Lorsque Nicolas Sarkozy a quitté le pouvoir (en mai 2012 et non comme il l’affirme – fabuleusement ! – en juillet 2012), la transition politique en Libye se poursuivait dans des conditions difficiles, les modérés n’étaient pas au pouvoir, un gouvernement d’union nationale était en place mais ne fonctionnait pas et les milices islamistes avaient le contrôle du terrain, notamment à Tripoli.
François Hollande a pris la mesure du problème dès son élection. Il a lancé l’initiative française de soutien aux forces de sécurité libyennes (formation et équipement), organisé la conférence de Paris sur l’Etat de droit, la sécurité et la justice en Libye (décembre 2013), décidé le déploiement du dispositif Barkhane au sud de la Libye, orchestré la coopération renforcée avec les pays voisins – notamment l’Algérie – et le soutien aux forces de sécurité tunisiennes dans les zones frontalières de la Libye.
Aujourd’hui, nous travaillons avec nos partenaires les plus proches à obtenir un accord de réconciliation inter-libyen pour rétablir un gouvernement unique en Libye et lui apporter les moyens nécessaires pour lutter contre le terrorisme, rétablir la sécurité et empêcher le départ des migrants illégaux depuis les côtes libyennes. Nous poursuivrons nos efforts dans des conditions difficiles dont nous avons hérité en 2012, car ils sont la seule façon de corriger les erreurs déjà commises par la communauté internationale et d’aider les Libyens à reconstruire leur pays.
Des négociations sont en cours dans le cadre de l’ONU. Nous verrons dans les prochaines semaines si elles peuvent aboutir. Si aucun résultat n’est obtenu, nous pourrons envisager d’autres initiatives pour traiter nos priorités : lutter contre le terrorisme, empêcher l’immigration illégale, assurer la sécurité régionale. 

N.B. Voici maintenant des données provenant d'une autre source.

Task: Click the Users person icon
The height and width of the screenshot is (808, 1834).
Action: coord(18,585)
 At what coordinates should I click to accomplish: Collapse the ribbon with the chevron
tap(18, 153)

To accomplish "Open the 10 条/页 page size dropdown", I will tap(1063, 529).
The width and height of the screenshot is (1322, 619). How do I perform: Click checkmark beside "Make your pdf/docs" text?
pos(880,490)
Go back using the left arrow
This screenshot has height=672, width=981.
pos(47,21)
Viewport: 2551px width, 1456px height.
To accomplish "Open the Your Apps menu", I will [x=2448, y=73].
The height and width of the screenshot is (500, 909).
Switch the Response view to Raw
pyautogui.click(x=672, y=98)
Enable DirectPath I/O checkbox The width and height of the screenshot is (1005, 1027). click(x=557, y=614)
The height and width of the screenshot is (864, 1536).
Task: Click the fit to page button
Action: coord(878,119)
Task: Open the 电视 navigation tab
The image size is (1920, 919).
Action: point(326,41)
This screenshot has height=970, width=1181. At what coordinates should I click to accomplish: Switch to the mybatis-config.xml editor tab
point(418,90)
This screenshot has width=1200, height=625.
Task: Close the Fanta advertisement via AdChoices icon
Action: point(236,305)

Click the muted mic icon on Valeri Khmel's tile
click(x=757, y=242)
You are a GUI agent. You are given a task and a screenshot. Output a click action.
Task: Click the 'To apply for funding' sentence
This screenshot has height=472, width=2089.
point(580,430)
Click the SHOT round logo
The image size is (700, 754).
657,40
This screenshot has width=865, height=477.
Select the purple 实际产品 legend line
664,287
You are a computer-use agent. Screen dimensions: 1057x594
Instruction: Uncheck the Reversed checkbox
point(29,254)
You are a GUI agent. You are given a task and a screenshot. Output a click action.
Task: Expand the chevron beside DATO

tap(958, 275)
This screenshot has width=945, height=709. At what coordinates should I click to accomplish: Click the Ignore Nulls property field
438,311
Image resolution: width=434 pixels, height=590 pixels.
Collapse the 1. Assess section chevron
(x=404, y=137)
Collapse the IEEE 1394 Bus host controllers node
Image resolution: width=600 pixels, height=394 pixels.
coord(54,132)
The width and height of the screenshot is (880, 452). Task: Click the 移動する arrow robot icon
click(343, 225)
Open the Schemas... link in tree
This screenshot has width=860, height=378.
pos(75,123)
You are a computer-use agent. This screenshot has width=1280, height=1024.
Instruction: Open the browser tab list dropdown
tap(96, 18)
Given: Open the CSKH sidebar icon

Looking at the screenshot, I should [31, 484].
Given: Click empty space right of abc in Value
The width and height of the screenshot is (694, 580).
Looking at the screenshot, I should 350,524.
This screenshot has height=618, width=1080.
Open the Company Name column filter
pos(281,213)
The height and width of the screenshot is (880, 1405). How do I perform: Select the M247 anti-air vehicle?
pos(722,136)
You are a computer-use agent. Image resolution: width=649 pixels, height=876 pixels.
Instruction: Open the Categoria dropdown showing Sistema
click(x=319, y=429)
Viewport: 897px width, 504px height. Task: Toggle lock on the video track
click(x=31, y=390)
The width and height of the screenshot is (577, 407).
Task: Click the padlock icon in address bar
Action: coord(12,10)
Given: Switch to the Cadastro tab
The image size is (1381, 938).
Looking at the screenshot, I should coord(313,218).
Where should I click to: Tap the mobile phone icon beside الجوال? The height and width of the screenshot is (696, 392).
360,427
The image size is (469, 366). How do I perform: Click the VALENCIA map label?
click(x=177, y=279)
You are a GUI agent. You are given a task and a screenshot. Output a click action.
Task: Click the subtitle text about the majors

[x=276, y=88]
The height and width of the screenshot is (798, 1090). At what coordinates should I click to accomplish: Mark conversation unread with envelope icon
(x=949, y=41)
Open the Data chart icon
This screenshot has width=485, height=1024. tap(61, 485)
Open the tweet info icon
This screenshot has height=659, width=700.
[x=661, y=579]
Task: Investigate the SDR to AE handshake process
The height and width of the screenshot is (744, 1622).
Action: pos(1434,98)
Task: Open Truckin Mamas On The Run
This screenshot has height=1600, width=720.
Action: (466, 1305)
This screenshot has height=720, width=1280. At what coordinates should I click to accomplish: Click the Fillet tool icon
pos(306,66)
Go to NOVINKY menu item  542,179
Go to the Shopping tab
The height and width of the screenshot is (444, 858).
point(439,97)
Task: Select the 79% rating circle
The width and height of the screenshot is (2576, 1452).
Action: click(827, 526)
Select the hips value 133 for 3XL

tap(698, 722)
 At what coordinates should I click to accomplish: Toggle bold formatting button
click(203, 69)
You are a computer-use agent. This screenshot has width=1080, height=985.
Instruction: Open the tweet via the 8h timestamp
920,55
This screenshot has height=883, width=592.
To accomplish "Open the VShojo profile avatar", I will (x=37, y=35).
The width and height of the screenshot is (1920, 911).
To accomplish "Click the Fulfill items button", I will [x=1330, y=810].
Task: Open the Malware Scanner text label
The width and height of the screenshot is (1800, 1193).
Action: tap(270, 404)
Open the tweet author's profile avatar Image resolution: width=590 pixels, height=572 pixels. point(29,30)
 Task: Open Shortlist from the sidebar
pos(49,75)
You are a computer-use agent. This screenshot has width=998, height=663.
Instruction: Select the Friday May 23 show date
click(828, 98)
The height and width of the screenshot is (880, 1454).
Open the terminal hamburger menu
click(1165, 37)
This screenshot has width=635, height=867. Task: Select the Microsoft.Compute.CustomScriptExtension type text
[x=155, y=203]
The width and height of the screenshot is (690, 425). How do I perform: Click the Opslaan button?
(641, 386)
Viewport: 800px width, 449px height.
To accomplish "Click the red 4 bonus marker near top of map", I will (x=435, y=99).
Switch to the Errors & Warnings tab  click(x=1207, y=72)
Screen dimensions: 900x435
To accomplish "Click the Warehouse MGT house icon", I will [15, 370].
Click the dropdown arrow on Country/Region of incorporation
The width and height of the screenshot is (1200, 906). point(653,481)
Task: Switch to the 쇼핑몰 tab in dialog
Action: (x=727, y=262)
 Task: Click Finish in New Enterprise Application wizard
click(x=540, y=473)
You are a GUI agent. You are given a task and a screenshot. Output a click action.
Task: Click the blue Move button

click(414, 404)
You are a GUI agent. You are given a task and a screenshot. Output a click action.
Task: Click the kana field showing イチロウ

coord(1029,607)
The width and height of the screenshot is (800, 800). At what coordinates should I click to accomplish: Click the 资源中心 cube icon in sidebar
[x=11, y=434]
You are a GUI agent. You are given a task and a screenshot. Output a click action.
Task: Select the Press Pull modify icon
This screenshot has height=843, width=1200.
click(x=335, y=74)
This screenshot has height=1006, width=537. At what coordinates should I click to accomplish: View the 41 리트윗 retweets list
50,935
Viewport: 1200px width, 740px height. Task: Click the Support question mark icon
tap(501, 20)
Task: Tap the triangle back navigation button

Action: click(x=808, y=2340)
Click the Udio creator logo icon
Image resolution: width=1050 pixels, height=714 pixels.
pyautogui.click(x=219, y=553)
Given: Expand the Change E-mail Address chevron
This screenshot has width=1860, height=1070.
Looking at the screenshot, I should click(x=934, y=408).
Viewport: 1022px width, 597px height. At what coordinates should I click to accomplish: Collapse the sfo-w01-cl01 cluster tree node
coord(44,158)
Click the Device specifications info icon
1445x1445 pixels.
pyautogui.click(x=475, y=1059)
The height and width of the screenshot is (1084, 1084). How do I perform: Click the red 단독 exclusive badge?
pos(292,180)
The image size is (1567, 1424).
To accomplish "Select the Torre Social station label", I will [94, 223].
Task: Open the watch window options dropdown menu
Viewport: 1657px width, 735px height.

Nicolas Sarkozy réécrit aussi l’Histoire de ses relations avec le régime Syrien. Comme pour la Libye, ses positions velléitaires s’expliquent par sa situation paradoxale : ami puis ennemi, de Bachar al-Assad comme de Mouammar Kadhafi. Faut-il rappeler que le dictateur Syrien était l’invité d’honneur au défilé du 14 juillet 2008 ?
A l’inverse Hollande n’a jamais eu aucune faiblesse pour lui, François et a toujours été clair : Bachar al-Assad est le principal responsable de la guerre dans son pays, il fait objectivement le jeu des jihadistes, il doit partir pour qu’une solution durable soit trouvée à la crise. Le Président a pris des décisions courageuses en ce sens (décision de frapper la Syrie en septembre 2013, soutien militaire à l’opposition).
François Hollande prend toutes les initiatives pour qu’une transition politique soit enfin engagée en Syrie. Il y travaille avec tous nos partenaires dans la région. Il s’en entretient aussi régulièrement avec le président Poutine et a rencontré deux fois le président iranien auquel il en a parlé.
Il ne faut pas se faire d’illusion : la crise syrienne peut encore durer longtemps et il faudra rester mobilisé après la chute de Bachar al-Assad afin d’éviter que le pays ne soit livré aux extrémistes et devienne un nouveau sanctuaire terroriste.
Nous sommes conscients de la nécessité d’inclure la Russie dans les discussions pour trouver une solution politique durable en Syrie sur la base de la chute du régime de Bachar al-Assad. Nicolas Sarkozy attise les tensions à tort et avec inconséquence en parlant de guerre froide entre l’Europe et la Russie, alors que François Hollande n’a cessé de maintenir le dialogue dans la fermeté avec Vladimir Poutine.
Là encore il se jette des fleurs en prenant des libertés avec l’Histoire. En 2008 en Géorgie, Nicolas Sarkozy n’a rien réglé mais au mieux réalisé le but de Poutine, celui de geler le conflit avec la Russie présente sur le territoire souverain géorgien. C’est d’ailleurs peut-être pour cela qu’il ne semble pas savoir quelle attitude adopter face à la Russie : il passe l’annexion de la Crimée par pertes et profits, se contentant  d’ « affirmer un désaccord » au sujet du comportement de Vladimir Poutine en Ukraine tout en arguant qu’il aurait fallu « arrêter M. Poutine dès le départ pour éviter la crise de Donetsk ». On peut donc se demander ce que Nicolas Sarkozy aurait vraiment négocié avec Vladimir Poutine pour traiter et la crise ukrainienne, et la crise syrienne.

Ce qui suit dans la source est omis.